Of alchemists, gold and the American dream

By Vishnu Makhijani
New Delhi, (IANS)
It began as a tale of a mother and a daughter, two Indian Americans who are gold thieves, but expanded into a magical realist story about two immigrant families and about the costs of ambition, says Atlanta-based author Sanjena Sathian, of her debut novel, “Gold Diggers” (HarperCollins).
“It began as a story of a mother and a daughter, two Indian Americans who are gold thieves, which is based on a real series of gold thefts that took place in various American suburbs,” Sathian, the granddaughter and great-granddaughter of Malayali translators who was raised in the US by immigrant parents and traces her literary heritage to Mumbai, a city with which she still maintains her links, told IANS in an interview
“I wrote it over two years while in graduate school at the Iowa Writers’ Workshop. It became the book it is today when I settled on the narrator – not the mother or the daughter, but their neighbor Neil, who gets involved in the thefts with them. From there, as I wrote, the book expanded and became a magical realist story about two immigrant families and about the costs of ambition,” Sathian explained.

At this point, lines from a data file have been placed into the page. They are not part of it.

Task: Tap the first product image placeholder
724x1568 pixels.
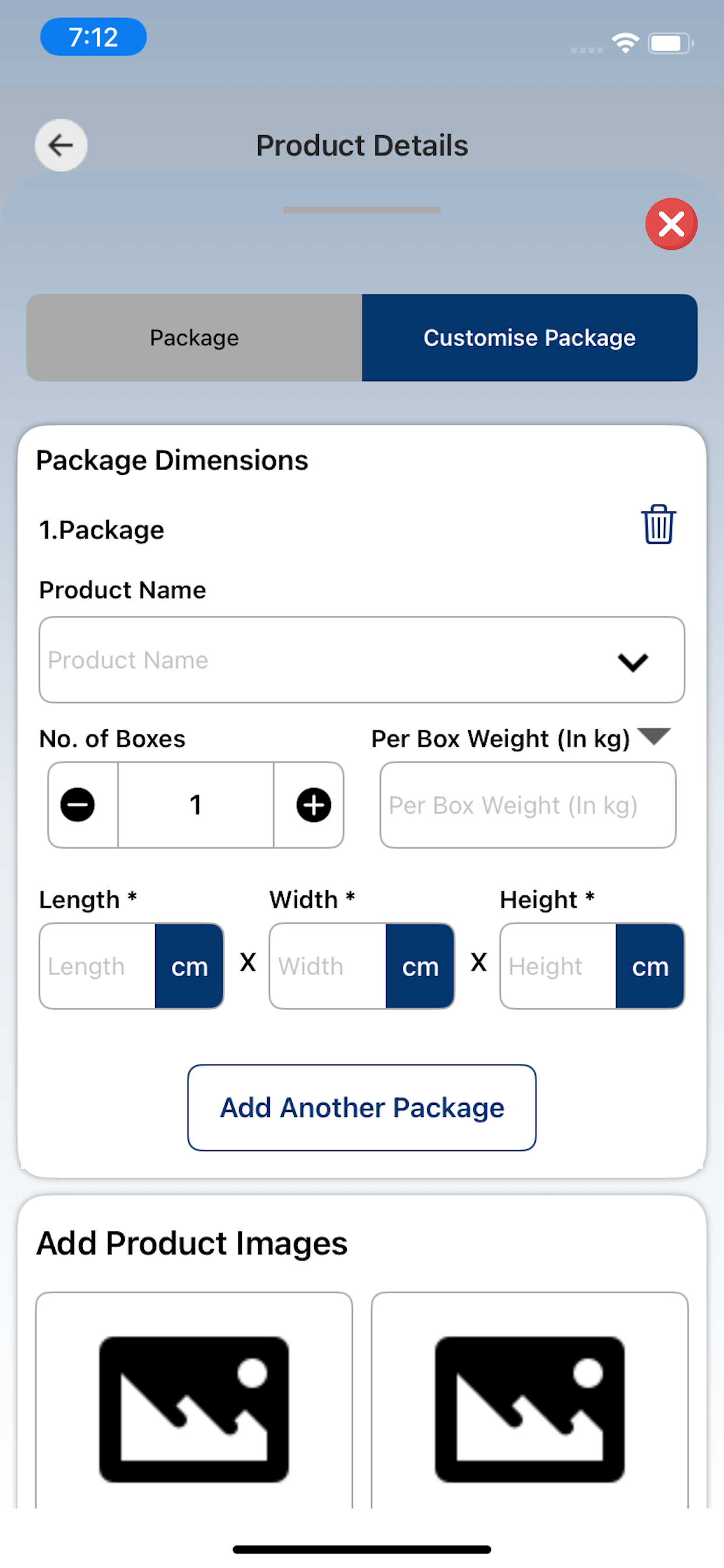Action: point(194,1400)
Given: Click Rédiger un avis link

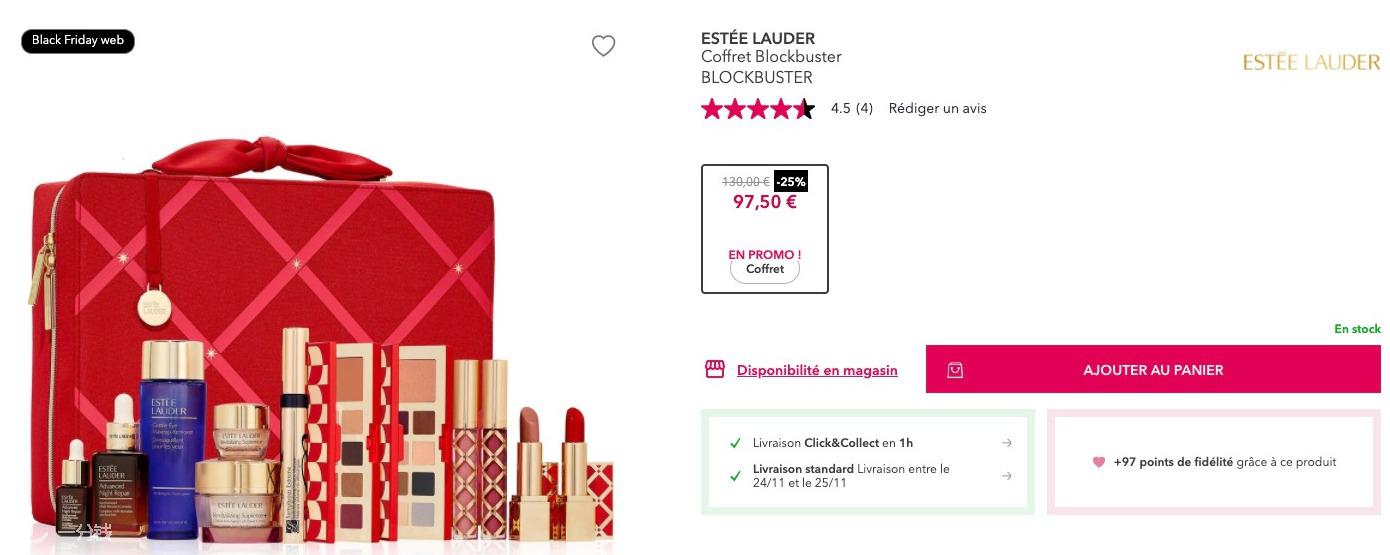Looking at the screenshot, I should click(x=937, y=108).
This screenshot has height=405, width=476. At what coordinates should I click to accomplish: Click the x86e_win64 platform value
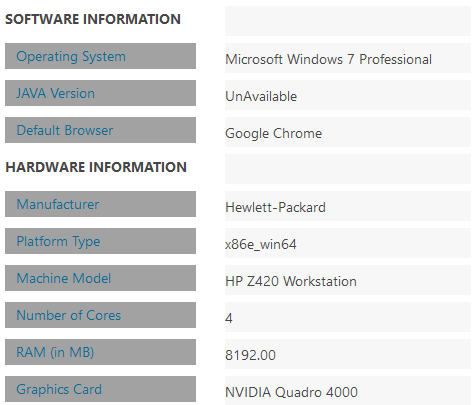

A floundering teenager growing up in Atlanta’s suburbs, Neil Narayan doesn’t have the same drive as everyone around him. The expectations of his immigrant parents for him are high, and he tries to want their version of success, but mostly, Neil just wants his neighbor Anita Dayal.
But Anita has a secret: she and her mother, Anjali, have been brewing an ancient alchemical potion from stolen gold that transfers the ambition of the jewellery’s original owner to the drinker. Anita needs just a little boost to get into Harvard, but when Neil – who needs a whole lot more – joins in the plot, events spiral into a tragedy that rips their community apart.

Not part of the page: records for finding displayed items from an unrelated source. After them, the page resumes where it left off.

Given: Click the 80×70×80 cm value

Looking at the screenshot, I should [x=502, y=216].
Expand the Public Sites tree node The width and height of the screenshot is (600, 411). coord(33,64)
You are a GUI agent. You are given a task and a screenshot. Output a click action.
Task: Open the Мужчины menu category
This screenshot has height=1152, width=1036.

Spanning two continents, two coasts, and four epochs, “Gold Diggers” expertly balances social satire and magical realism, asking what a community must do to achieve the American dream.

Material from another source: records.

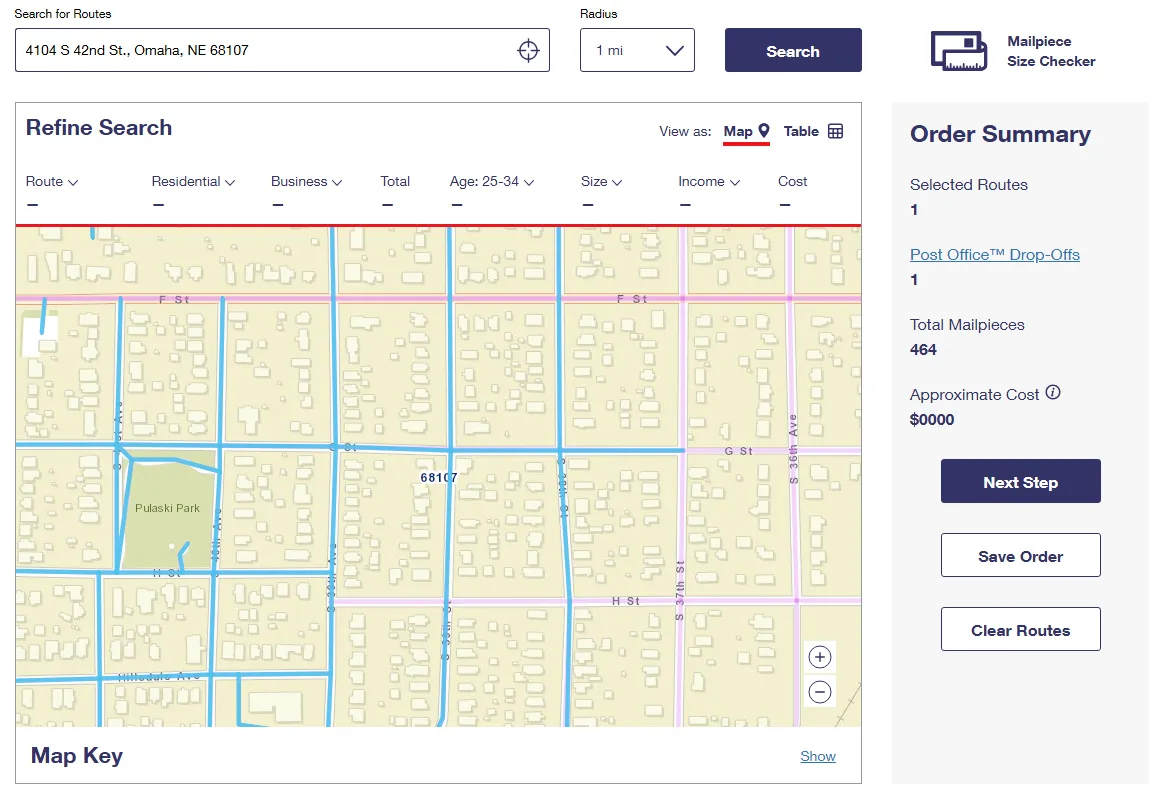Show the Map Key
The width and height of the screenshot is (1166, 798).
click(x=817, y=757)
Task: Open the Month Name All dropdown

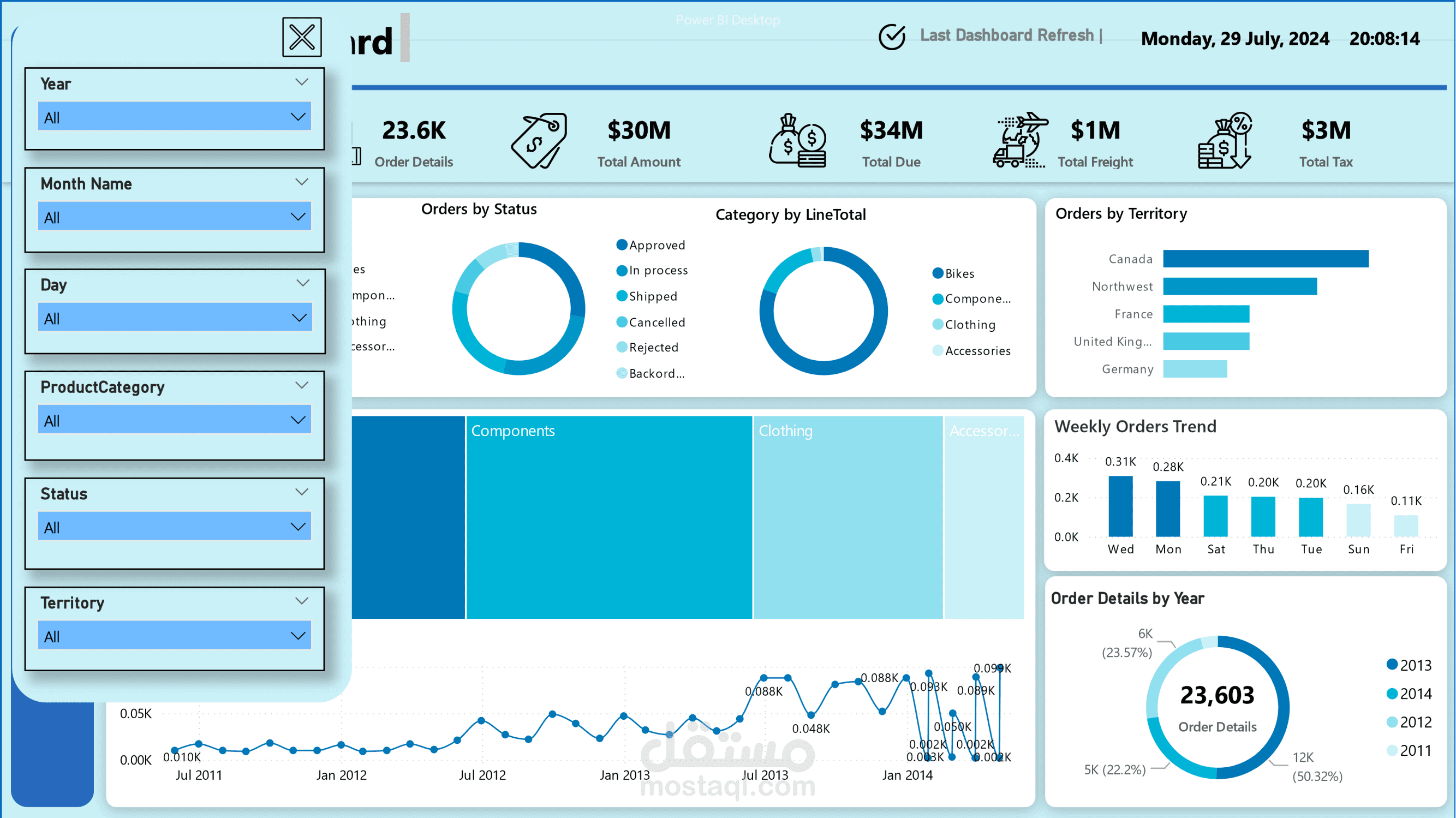Action: click(175, 217)
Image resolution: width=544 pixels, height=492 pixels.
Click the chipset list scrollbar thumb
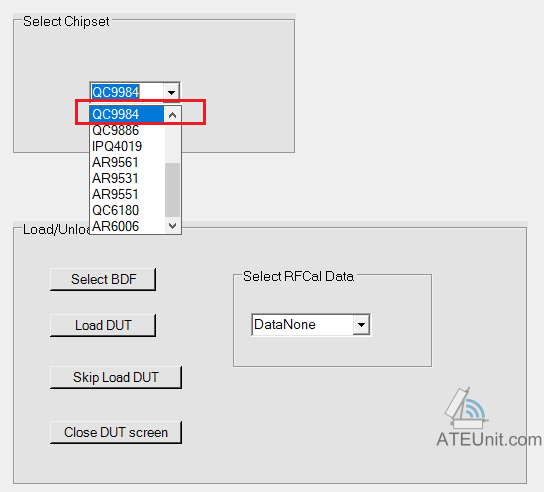[172, 189]
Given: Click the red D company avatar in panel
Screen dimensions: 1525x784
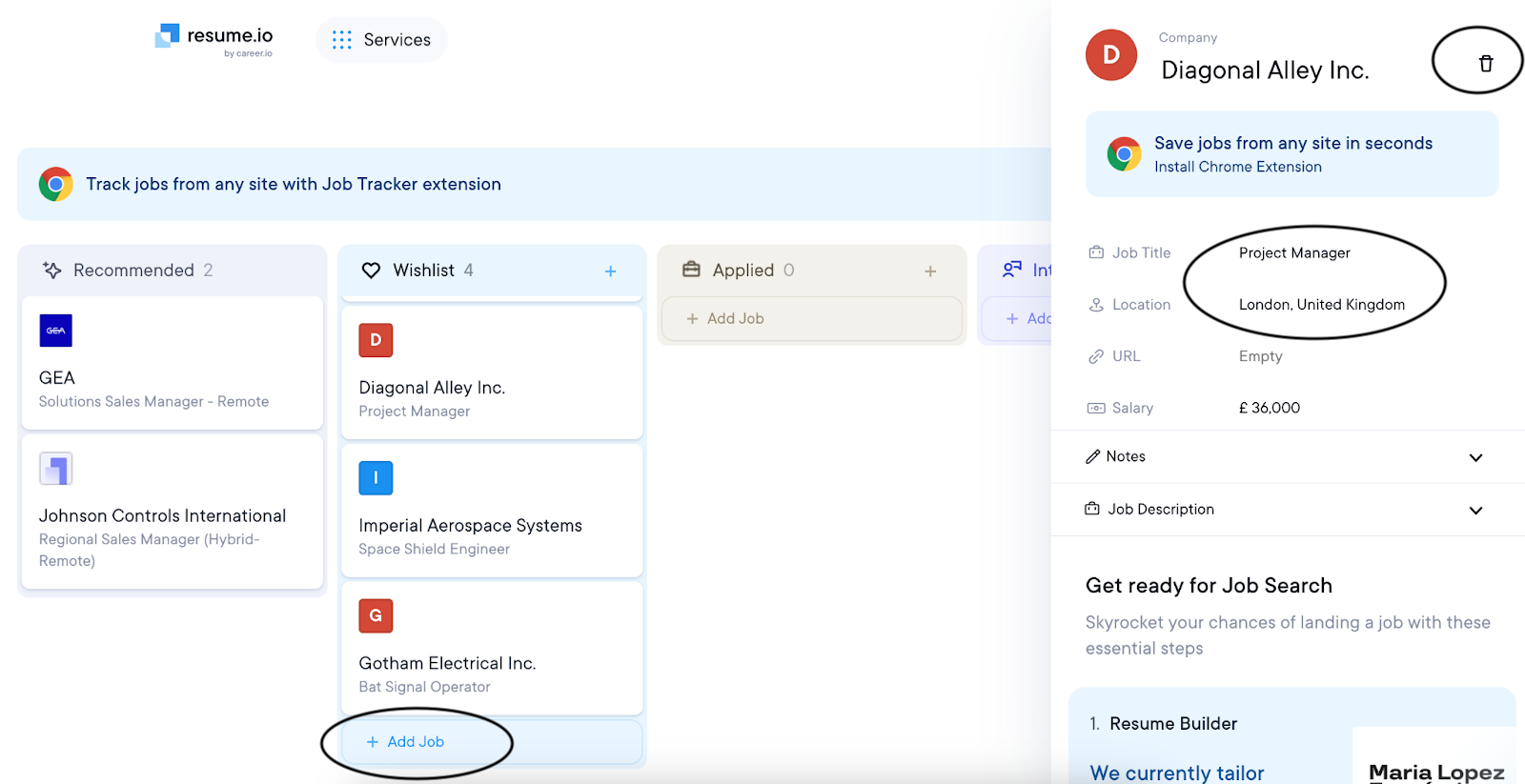Looking at the screenshot, I should tap(1110, 55).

A considerable amount of research went into the book.
“It’s about gold, so I looked into the histories of alchemy in China, India, and Europe, and at the American gold rushes. I read quite a lot for what only became a few pages, but there’s an important part that takes place in the 1849 California gold rush. We meet a character from then-Bombay who has found his way to California. I really did find such a character, and became very interested in how an Indian man may have wound up in America in the 19th century,” the author elaborated.
“I’m thrilled that ‘Gold Diggers’ has a home at the vaunted HarperCollins India! As the granddaughter and great-granddaughter of Malayali translators, my own literary heritage begins in India, and I’ve long dreamt of having readers there. Living in Mumbai for several years myself and interviewing my family about their time growing up and attending college in then-Bombay was essential in writing the book, so I’m delighted to bring the work to India,” she said.
Santhian has worked as a journalist in San Fransisco and Mumbai and her award-winning short fiction appears in the literary journals Conjunctions, Boulevard, Joyland, Salt Hill, and The Master’s Review. She’s written nonfiction for The New Yorker, The New York Times, The Washington Post, Food and Wine, and more.
She has taught creative writing to high school, college and graduate students in Iowa, Alaska and New Zealand and recently founded the Bombay Writers’ Workshop.
“I’ve been teaching writing for a few years now and wanted to set up some creative writing courses in Mumbai, where I have lived on and off. The Bombay Writers’ Workshop launched last year – I had planned a 9 week workshop, meeting in Colaba in South Bombay – but due to COVID, I was back in the US and led it online. It was still a wonderful experience leading a class where we had mostly Indian writers in the Zoom room.
“We spent three weeks learning to read for craft, studying the use of image in, say, the poems of Arun Kolatkar, and character in the stories of Akhil Sharma, etc. Then we did workshops, in which people submitted a piece of prose – fiction or nonfiction – and their fellow students and I critiqued it. This is the style of creative writing education pioneered by my alma mater, the Iowa Writers’ Workshop. I’m looking forward to doing this in person, hopefully in 2022,” Sathian elaborated.